Media Watchdogs Condemn Bulgarian Journalist’s Defamation Sentence

The City Court in Sofia, Bulgaria, has fined Capital Weekly judicial reporter Rossen Bossev in a defamation case presided over by a judge he had previously criticised - drawing criticism from domestic and international media watchdogs.

Bossev was one of three members of the Capital Weekly team who faced lawsuits from the former chairman of the Financial Supervision Commission, FSC, Stoyan Mavrodiev. He was fined 500 euros over two statements he made in a TV interview in January 2015.

While the other two were acquitted, Bossev was found guilty in his case, although the court did not question the validity of facts that have been publicly known for years, Capital Weekly said in a statement.

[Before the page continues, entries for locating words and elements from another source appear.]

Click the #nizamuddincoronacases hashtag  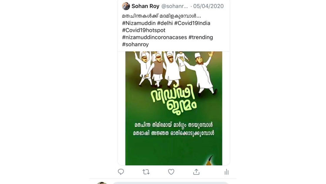(x=154, y=37)
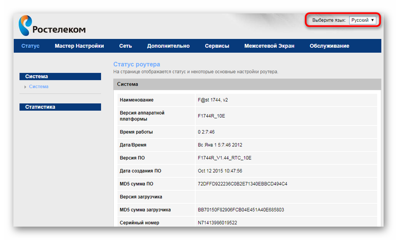
Task: Collapse the Система sidebar section header
Action: click(60, 77)
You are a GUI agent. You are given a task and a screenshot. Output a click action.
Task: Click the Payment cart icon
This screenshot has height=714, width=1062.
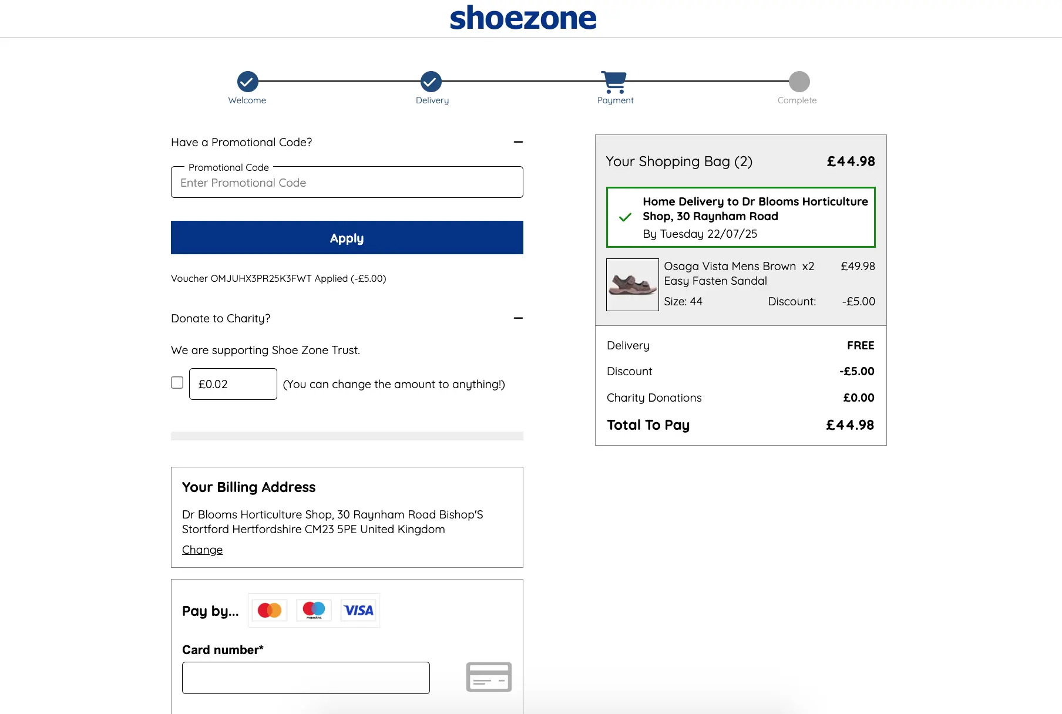point(614,82)
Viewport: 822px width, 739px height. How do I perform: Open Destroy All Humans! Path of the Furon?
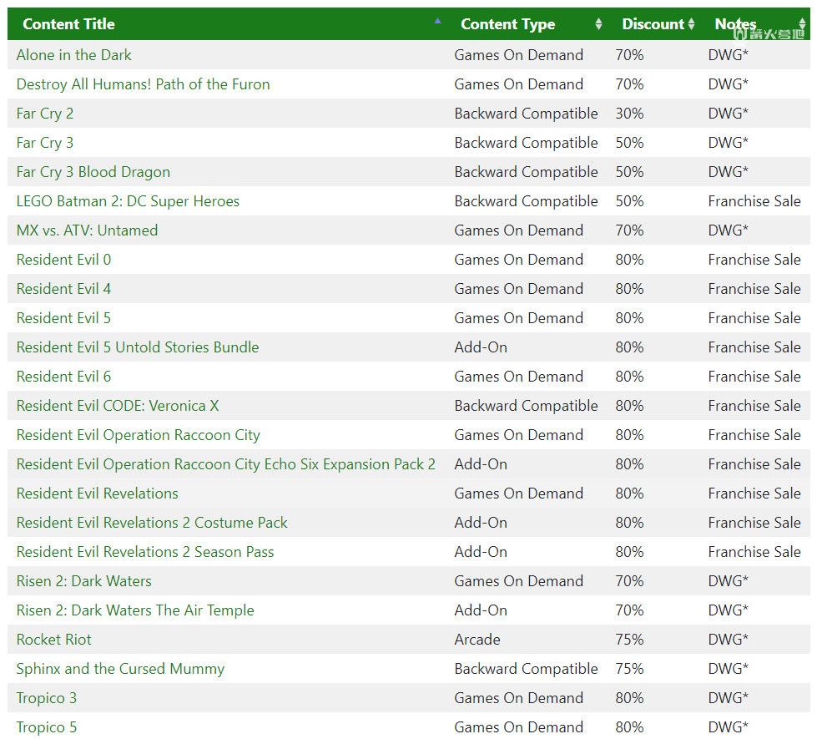(x=143, y=84)
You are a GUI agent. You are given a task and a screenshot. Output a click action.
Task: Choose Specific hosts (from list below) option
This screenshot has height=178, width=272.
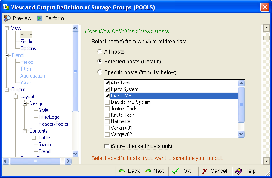(x=100, y=72)
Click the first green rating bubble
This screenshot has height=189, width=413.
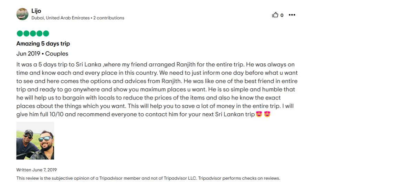coord(20,33)
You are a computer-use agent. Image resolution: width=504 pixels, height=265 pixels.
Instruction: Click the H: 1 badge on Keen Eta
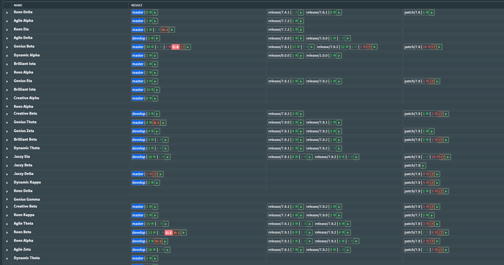[x=165, y=30]
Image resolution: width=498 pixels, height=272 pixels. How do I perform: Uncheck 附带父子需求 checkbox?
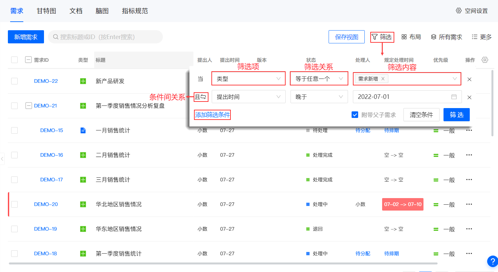tap(355, 115)
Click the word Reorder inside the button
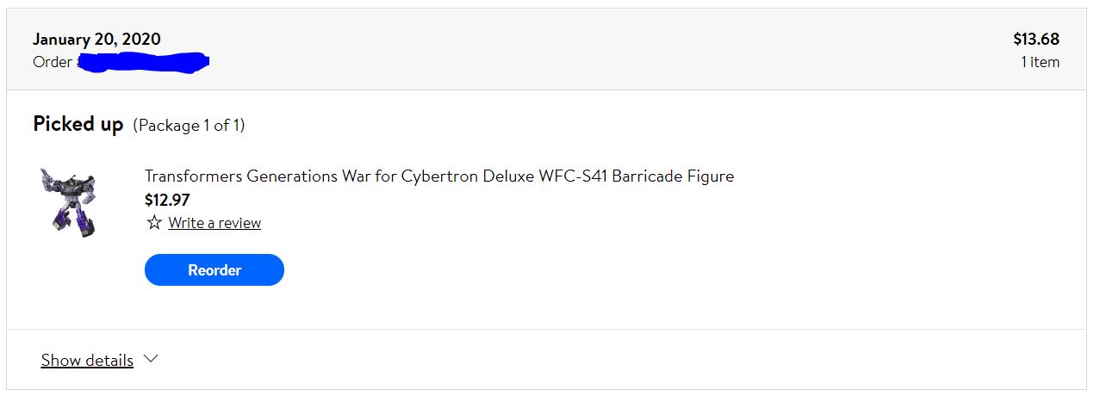The image size is (1094, 402). pos(214,269)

The reporter was fined for saying that Mavrodiev had used the FSC to punish Capital Weekly and Dnevnik, published by Economedia, after the commission imposed a record fine on it for allegedly manipulating the market.

The 75,000-euros fine, which another court annulled, was imposed after the two media outlets criticised the FSC for failing to act in the weeks leading up to the bankruptcy of Corbank in 2014.

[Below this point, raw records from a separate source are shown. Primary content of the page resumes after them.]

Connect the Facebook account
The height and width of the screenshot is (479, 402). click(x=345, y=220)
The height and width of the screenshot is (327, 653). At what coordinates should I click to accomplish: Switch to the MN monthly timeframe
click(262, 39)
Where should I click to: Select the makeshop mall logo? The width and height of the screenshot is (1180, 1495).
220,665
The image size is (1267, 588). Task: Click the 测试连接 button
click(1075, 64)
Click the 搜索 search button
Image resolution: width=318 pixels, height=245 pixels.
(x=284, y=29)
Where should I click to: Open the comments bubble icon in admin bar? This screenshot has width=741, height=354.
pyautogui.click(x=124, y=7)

Bossev was also fined for having said that Mavrodiev was associated with a money-laundering scheme run by Evelin Banev, who was later found guilty of executing financial operations with funds acquired through drug trafficking.

Mavrodiev was a legal counsellor certifying documents regarding the deal and was summoned by the prosecution in the case but never sentenced. The court ruled he could not have been associated with the deal because he was never found guilty over it.